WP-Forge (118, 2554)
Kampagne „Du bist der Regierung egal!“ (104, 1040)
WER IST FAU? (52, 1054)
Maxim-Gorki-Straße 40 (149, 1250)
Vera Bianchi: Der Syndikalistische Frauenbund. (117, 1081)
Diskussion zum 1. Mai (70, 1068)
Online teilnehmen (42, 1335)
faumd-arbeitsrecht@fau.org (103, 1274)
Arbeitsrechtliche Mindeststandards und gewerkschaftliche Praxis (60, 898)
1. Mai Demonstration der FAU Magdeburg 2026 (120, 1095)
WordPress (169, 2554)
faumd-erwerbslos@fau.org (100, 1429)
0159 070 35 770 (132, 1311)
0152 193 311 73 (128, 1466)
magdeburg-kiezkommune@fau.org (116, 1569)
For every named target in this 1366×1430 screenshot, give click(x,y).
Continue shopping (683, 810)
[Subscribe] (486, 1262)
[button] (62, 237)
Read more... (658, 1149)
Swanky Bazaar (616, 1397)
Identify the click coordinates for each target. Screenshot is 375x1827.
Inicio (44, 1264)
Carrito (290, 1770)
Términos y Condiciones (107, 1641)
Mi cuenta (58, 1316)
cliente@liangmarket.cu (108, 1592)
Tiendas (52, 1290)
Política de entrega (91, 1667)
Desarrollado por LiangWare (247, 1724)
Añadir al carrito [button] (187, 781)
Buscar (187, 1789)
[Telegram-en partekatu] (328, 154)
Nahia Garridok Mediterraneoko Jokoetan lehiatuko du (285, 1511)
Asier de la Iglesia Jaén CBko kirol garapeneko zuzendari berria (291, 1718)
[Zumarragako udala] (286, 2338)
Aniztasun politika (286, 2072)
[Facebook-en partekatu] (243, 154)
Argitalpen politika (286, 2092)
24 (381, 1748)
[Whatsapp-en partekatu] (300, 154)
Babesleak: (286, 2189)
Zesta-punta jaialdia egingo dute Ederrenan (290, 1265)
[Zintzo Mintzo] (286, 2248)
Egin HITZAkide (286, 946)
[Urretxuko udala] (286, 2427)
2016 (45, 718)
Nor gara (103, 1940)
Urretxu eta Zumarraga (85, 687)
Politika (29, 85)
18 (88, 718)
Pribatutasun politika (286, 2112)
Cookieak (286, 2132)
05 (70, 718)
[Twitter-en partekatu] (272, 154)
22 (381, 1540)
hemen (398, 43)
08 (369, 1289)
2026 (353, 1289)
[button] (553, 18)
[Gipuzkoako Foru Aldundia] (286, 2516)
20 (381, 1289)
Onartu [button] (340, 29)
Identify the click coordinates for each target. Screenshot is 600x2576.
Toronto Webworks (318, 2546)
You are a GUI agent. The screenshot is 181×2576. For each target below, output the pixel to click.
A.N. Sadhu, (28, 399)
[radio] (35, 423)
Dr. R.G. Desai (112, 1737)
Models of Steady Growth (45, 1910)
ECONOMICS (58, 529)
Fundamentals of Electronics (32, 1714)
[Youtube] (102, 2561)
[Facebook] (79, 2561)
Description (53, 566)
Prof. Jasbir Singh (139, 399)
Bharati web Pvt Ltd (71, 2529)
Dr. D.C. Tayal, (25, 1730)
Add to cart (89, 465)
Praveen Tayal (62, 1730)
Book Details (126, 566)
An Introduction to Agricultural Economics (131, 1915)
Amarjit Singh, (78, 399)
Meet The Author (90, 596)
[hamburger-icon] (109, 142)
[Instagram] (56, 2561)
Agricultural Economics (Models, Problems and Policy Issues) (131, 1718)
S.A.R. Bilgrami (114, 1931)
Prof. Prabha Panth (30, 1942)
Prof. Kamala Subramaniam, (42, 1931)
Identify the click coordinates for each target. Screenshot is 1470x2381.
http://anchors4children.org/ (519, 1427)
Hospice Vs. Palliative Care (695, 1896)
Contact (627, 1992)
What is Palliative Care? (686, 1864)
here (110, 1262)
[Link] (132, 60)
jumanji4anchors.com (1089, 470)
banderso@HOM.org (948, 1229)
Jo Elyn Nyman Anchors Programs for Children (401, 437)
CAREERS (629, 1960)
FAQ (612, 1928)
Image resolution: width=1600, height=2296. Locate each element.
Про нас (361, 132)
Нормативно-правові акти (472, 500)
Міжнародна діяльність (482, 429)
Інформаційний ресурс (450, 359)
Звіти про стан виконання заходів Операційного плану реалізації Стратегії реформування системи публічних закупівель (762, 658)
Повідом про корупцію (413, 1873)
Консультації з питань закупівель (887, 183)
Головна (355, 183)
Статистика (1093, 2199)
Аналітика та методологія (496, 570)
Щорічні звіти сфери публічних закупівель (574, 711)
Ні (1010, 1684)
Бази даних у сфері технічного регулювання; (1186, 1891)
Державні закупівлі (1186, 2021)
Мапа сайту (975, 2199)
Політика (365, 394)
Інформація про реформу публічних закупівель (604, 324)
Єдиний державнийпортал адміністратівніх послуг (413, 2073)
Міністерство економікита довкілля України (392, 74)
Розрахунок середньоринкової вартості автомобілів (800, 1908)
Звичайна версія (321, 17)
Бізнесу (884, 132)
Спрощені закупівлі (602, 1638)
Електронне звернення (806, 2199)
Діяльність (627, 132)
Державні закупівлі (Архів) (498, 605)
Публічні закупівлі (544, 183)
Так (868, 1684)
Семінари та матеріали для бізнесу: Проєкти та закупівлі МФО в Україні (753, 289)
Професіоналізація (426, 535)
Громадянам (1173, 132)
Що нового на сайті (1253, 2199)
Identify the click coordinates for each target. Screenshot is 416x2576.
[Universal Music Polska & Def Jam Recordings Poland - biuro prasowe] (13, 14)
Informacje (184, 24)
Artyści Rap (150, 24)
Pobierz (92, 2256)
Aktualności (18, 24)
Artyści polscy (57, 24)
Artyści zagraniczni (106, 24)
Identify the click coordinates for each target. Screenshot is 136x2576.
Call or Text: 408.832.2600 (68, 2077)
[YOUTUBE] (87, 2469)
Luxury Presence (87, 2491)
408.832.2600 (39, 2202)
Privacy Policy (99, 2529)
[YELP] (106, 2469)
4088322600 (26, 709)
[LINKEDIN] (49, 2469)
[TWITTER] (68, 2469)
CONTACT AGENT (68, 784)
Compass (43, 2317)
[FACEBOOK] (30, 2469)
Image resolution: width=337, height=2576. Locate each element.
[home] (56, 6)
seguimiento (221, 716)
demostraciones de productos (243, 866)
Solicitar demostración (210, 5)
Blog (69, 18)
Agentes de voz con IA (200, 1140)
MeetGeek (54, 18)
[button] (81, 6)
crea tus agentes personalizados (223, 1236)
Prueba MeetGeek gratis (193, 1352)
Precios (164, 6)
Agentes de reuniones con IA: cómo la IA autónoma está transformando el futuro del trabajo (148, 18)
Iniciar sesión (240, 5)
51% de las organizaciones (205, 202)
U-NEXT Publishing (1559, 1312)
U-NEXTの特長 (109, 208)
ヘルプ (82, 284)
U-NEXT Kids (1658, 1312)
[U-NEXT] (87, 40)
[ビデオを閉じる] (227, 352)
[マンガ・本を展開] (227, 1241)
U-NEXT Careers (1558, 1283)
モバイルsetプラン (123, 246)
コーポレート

▶ _WHAT YOU HAVE TO DO_
Each line of the listing that includes the word "публічних" counts once; give the total as a single number.

▶ _TASK RESULT_
3